> EXERCISE GOAL: Below are some records. Print exactly the lines between the one holding "Expand the Windows display language dropdown" and the one holding "You are a computer-use agent. The", inclusive, and nothing else.

Pixel coordinate grounding data:
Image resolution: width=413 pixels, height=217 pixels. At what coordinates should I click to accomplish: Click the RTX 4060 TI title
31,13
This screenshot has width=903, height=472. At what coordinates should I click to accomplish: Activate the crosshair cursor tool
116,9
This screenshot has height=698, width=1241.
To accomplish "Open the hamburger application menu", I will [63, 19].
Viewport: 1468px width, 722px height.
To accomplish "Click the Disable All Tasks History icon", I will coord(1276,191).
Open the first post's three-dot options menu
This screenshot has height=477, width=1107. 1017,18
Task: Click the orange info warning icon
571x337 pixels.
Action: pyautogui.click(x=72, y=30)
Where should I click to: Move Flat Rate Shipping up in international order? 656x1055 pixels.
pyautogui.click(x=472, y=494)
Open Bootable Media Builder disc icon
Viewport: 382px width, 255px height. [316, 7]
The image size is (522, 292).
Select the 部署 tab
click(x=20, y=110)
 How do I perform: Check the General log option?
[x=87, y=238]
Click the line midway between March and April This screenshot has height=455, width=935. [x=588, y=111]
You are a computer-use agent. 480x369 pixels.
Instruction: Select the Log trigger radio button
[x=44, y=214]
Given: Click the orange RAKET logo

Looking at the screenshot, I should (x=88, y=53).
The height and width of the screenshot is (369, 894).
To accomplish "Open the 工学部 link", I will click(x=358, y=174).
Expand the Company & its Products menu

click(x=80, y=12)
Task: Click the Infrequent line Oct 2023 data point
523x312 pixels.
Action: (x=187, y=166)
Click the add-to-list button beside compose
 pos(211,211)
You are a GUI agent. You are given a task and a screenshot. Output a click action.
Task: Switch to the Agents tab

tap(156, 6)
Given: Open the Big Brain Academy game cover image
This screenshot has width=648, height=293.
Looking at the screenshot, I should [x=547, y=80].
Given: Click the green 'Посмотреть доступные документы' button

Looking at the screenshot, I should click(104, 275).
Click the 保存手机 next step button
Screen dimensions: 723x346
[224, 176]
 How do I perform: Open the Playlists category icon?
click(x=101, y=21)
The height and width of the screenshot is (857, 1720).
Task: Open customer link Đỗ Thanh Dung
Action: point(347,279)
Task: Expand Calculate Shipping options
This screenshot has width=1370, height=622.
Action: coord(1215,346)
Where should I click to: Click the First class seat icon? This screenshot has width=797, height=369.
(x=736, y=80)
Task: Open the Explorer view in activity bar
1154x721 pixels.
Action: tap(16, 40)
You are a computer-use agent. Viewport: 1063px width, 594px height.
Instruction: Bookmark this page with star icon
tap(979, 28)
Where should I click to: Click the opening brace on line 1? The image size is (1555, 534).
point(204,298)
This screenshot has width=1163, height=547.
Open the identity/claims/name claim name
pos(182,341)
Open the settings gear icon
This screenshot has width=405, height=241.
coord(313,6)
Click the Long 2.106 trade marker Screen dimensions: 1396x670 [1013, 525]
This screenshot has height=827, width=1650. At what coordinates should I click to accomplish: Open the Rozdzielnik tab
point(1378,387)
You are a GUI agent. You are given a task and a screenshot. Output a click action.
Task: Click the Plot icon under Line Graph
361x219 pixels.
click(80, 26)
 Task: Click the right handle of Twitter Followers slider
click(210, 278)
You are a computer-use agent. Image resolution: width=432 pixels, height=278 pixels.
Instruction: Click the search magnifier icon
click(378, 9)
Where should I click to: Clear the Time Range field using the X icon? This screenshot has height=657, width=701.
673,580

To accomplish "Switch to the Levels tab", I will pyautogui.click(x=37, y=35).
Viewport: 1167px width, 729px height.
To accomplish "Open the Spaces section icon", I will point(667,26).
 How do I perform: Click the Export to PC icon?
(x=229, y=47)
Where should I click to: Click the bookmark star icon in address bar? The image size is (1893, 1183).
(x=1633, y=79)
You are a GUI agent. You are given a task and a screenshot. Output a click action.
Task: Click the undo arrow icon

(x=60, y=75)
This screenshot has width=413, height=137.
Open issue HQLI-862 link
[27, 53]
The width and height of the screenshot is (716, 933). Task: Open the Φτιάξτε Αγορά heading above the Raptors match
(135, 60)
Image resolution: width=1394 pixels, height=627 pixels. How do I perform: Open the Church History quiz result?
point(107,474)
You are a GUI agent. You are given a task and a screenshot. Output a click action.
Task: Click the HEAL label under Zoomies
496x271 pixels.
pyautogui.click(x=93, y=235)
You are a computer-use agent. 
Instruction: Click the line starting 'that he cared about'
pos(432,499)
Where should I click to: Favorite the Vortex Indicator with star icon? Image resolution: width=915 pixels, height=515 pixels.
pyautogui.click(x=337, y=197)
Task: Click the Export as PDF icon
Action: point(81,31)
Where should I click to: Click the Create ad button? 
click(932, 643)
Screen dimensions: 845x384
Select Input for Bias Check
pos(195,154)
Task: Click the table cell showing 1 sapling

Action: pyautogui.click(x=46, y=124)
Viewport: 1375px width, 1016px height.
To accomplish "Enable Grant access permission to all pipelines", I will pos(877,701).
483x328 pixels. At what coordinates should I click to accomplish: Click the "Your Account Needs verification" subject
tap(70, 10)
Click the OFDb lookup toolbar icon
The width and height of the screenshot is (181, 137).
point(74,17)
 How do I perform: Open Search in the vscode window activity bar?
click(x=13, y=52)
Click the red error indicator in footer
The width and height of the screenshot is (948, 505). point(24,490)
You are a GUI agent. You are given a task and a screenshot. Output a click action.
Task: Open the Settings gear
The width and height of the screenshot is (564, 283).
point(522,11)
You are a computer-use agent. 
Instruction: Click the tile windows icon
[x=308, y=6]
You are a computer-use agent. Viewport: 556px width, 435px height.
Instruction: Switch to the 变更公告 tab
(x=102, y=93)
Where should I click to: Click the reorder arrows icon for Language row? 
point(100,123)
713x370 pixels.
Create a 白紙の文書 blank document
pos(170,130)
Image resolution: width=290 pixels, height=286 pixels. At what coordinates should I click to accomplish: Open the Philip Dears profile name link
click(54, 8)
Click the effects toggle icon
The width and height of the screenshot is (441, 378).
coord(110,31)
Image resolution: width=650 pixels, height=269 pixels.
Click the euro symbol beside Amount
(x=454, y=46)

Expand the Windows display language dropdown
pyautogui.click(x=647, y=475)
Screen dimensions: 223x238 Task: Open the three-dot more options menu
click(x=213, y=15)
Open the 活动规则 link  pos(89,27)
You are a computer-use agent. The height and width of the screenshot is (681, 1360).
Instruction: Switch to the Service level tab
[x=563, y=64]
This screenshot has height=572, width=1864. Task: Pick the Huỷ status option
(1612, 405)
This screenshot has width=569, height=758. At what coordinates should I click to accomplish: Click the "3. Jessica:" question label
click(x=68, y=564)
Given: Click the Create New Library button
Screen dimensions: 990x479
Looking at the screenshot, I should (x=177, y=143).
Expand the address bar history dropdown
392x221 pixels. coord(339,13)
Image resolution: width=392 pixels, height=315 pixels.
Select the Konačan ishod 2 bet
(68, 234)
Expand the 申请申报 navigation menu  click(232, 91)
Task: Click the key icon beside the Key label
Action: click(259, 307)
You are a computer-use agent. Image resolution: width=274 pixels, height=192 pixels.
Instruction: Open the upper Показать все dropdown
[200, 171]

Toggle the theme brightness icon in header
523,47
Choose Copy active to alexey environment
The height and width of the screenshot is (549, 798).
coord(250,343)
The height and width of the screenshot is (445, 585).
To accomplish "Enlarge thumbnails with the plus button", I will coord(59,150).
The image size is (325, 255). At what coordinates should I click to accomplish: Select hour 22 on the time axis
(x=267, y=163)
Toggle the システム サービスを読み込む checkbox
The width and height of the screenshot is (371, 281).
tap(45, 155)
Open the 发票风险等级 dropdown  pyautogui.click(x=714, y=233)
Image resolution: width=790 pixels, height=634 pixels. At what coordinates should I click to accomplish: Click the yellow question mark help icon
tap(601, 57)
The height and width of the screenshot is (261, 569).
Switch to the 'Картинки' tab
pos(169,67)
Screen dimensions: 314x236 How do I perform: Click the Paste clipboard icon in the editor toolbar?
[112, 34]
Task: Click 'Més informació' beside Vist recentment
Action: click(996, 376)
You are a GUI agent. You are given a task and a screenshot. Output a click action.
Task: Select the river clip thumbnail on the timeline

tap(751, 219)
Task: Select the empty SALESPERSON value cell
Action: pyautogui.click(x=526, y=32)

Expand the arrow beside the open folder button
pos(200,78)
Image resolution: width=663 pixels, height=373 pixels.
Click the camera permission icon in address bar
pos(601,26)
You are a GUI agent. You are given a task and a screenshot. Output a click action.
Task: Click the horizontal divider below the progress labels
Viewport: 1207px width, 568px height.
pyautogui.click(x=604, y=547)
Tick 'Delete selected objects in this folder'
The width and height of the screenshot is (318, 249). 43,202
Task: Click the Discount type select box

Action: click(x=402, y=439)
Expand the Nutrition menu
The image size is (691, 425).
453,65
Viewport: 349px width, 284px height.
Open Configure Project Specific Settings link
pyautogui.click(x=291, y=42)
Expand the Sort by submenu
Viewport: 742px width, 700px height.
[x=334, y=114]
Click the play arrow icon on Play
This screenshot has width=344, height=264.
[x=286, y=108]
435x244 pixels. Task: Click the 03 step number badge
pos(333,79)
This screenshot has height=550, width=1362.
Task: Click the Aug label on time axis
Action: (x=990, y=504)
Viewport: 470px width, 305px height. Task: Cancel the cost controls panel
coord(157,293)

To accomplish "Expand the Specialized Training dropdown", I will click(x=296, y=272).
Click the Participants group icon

> ANSWER SPACE:
Expand the Windows display language dropdown
pyautogui.click(x=647, y=475)
Screen dimensions: 223x238 Task: Open the three-dot more options menu
click(x=213, y=15)
Open the 活动规则 link  pos(89,27)
You are a computer-use agent. The height and width of the screenshot is (681, 1360).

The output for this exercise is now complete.